▼▼▼

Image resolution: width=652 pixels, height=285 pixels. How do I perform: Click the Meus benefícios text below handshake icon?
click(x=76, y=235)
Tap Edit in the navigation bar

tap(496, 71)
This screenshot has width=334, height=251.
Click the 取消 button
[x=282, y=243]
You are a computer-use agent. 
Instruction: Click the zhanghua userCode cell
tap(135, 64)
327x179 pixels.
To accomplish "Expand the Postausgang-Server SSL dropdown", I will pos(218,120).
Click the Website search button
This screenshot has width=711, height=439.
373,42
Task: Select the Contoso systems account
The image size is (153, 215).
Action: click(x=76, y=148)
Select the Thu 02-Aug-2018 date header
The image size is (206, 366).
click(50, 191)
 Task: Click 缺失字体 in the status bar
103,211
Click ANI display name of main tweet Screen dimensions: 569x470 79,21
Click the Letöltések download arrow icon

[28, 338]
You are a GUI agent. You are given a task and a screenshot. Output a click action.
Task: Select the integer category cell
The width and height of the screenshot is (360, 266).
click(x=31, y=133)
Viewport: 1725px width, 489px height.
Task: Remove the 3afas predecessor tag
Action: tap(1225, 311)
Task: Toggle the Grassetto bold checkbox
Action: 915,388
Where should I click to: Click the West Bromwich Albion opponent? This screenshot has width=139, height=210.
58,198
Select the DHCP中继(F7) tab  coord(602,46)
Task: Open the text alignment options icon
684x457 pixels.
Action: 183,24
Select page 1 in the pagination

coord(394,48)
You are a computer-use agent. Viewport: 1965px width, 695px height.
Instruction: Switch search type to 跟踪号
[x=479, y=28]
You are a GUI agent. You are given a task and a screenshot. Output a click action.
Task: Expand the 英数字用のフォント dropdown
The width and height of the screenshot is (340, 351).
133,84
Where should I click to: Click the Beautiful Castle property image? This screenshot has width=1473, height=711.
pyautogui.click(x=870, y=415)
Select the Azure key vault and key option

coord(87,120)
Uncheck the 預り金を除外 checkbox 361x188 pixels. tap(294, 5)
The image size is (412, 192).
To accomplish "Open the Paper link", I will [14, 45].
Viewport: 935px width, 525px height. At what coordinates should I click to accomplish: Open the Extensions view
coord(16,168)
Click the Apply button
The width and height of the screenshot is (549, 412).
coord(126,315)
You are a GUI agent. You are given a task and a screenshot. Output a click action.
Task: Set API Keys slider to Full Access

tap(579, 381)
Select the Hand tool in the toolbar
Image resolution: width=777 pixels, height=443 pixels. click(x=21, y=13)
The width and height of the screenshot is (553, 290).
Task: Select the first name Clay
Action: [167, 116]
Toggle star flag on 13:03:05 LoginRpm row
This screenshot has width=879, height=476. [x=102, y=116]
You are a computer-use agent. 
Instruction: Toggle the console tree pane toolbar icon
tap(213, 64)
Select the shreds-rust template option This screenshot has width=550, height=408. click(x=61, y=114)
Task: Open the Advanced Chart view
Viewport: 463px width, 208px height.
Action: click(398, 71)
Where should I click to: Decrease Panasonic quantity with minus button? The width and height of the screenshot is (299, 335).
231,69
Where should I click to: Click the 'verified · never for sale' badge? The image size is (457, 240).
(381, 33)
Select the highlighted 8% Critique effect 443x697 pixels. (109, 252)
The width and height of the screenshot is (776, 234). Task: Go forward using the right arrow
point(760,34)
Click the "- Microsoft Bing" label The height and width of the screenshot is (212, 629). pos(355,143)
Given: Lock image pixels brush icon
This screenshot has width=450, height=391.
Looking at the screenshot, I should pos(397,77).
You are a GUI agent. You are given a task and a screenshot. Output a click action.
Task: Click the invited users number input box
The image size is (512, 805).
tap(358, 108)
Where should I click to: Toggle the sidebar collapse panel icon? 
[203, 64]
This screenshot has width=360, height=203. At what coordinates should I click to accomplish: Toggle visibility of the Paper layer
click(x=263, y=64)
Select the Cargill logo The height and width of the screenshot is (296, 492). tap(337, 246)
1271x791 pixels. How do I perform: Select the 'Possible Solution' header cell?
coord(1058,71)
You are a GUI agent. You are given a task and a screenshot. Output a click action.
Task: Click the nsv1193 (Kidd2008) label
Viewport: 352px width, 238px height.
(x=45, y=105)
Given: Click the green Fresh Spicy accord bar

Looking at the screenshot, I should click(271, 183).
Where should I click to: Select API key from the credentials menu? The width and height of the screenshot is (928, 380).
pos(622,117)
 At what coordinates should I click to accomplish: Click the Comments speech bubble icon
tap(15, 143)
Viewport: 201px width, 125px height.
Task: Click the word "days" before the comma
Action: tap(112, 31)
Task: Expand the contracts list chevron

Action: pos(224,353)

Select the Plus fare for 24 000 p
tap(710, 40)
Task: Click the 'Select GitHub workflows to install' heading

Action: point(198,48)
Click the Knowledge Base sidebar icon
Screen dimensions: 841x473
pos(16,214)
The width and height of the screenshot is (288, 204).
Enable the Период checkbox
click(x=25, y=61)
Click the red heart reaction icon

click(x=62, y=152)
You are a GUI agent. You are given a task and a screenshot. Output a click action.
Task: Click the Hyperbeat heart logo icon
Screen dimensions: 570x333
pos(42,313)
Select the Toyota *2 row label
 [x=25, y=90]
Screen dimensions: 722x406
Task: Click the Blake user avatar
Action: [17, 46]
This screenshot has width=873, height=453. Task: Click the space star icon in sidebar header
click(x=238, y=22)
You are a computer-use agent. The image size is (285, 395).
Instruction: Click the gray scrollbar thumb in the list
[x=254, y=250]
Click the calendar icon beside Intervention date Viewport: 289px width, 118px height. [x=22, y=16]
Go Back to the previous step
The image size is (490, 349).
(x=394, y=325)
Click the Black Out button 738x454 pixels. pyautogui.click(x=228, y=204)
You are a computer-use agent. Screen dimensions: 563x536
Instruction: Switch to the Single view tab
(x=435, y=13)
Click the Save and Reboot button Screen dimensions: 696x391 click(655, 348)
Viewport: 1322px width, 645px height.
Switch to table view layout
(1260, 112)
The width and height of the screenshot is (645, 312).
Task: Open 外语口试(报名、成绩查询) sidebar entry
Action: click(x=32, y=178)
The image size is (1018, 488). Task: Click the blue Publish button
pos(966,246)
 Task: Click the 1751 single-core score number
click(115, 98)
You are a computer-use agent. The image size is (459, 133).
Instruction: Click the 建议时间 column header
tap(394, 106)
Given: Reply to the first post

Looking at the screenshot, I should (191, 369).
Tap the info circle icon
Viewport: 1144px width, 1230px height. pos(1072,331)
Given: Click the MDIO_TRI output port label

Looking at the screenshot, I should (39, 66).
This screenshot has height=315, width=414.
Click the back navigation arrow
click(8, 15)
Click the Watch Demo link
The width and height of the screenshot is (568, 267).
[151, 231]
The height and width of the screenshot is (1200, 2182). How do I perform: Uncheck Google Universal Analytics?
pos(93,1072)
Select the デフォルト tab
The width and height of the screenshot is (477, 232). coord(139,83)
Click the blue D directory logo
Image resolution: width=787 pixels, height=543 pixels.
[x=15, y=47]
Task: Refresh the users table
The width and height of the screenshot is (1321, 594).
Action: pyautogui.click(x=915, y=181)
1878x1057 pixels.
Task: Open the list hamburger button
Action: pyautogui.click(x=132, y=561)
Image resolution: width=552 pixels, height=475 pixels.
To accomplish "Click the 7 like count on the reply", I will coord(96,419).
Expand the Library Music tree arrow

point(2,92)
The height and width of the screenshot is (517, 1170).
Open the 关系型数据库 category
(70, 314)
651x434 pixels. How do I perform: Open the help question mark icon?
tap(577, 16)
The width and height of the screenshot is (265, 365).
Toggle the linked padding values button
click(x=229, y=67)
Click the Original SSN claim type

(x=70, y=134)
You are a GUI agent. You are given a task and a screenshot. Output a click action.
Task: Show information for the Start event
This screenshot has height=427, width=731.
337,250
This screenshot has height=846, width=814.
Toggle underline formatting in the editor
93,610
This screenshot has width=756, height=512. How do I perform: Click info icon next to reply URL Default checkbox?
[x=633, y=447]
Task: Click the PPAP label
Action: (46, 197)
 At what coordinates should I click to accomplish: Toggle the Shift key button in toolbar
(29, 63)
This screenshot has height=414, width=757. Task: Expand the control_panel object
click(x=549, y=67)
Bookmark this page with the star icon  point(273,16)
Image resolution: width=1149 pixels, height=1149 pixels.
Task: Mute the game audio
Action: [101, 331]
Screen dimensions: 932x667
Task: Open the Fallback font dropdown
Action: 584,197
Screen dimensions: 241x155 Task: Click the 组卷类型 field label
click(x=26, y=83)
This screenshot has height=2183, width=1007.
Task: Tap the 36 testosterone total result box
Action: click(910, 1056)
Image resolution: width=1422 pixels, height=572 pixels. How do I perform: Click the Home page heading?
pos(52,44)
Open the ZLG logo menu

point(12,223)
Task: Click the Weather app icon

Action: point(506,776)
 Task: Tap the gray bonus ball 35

▲▲▲

### Your objective
Each line of the entries above that contains "computer" must be copied into the answer.

### Result of this task
You are a computer-use agent. 
You are a computer-use agent. Viewport: 1965px width, 695px height.
You are a computer-use agent. 
You are a computer-use agent. The image size is (285, 395).
You are a computer-use agent. Screen dimensions: 563x536
You are a computer-use agent. The image size is (459, 133).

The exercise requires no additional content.